Adding Williams as manager, keeping Knorr as coach could give Nats everything they want

The Nationals’ search for a new manager is apparently over with the reported selection of Arizona Diamondbacks’ coach Matt Williams to lead the team.

Williams, 47, current Nationals bench coach Randy Knorr and San Diego office assistant Brad Ausmus were on the team’s list of finalists as they seemed to be joining the trend of tapping former players who haven’t managed before but have worked with players as assistants or with the front office. That approach has paid off for the St. Louis Cardinals who groomed Mike Matheny for four years replace Tony LaRussa, then played for the National League pennant in his first season and the World Series title in his second.

Williams, who was finishing his players career in Arizona when Nats General Manager Mike Rizzo was the Diamondbacks’ scouting director, had been Rizzo’s first choice to replace the retired Davey Johnson for several months, reports Adam Kilgore of The Washington Post. Knorr, 44, who Kilgore reports will remain as part of Williams’ coaching staff, was a favorite among some players, according to report compiled by Federal Baseball’s Patrick Reddington.

By adding Williams as manager and keeping Knorr on the staff, the Nationals could wind up filling all their leadership needs. As a player, Williams was known for his grit and intensity, as well as his emphasis on fundamentals, evidenced by four Gold Gloves. Williams is also known as an intense leader who always commanded the attention of the clubhouse and pushed players to do their best, former Arizona manager Bob Brenly told Kilgore.

Knorr gives his new manager the benefit of institutional knowledge, having worked most of the major league roster and many players in the minor leagues while working his way up through the organization since 2001. He is also a guy who won’t pull punches. Managing after Johnson was ejected from a July game against Pittsburgh, Knorr pulled closer Rafael Soriano off the mound after Soriano allowed the tying runs on base in the ninth inning. The Nats eventually won the game 7-5 on a walk-off homer by Bryce Harper.

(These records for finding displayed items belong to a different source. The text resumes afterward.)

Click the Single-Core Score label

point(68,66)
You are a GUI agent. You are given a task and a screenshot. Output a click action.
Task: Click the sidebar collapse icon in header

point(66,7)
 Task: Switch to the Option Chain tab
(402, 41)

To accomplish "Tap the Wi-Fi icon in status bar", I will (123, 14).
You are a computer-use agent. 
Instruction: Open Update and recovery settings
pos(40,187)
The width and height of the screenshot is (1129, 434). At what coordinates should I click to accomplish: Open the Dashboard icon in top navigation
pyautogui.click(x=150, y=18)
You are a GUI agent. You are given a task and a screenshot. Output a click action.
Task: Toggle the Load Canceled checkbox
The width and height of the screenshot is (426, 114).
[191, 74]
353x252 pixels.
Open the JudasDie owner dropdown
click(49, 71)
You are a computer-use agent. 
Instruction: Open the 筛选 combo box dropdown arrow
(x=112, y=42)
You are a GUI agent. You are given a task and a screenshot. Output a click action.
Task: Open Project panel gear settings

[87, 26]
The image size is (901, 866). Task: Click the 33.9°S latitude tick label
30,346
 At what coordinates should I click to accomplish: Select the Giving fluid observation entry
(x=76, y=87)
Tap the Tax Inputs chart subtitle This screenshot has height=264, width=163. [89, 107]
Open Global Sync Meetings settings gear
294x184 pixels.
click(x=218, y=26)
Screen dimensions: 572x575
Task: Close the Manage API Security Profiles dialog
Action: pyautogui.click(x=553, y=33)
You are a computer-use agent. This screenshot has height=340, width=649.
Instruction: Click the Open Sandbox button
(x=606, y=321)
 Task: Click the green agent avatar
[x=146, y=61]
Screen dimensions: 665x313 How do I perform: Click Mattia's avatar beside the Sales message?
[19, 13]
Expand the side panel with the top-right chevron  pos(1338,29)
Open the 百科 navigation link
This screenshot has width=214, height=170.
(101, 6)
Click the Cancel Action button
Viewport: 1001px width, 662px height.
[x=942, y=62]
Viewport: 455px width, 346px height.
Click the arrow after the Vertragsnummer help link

The biggest potential source of criticism for the Nationals in this decision is the inclusion of Williams’ name on the Mitchell Report, an independent investigation into the use of performance enhancing drugs that concluded that Williams was among 89 players who used steroids and human growth hormone. He would be, as Kilgore reports, the first major league manager with known ties to steroid use.  The San Francisco Chronicle reported in 2007 that Williams bought more than $11,600 worth of steroids, human growth hormone and other drugs from a Palm Beach, Fla., clinic in 2002. Williams has admitted using HGH on a doctor’s advice to treat an ankle injury but said he did not like the effects it had on his body. There have been no other allegations that Williams used PEDs, but he and the Nationals would do well to address the issue themselves before anything else might come to light.

Aside from that, however, the Nationals have brought in a fiery leader with plenty of baseball savvy to go with a bench coach who knows the organization and its players inside and out. The team seems to have made a bold, yet intelligent, move to push a team with obvious talent closer to the success that its fans are craving.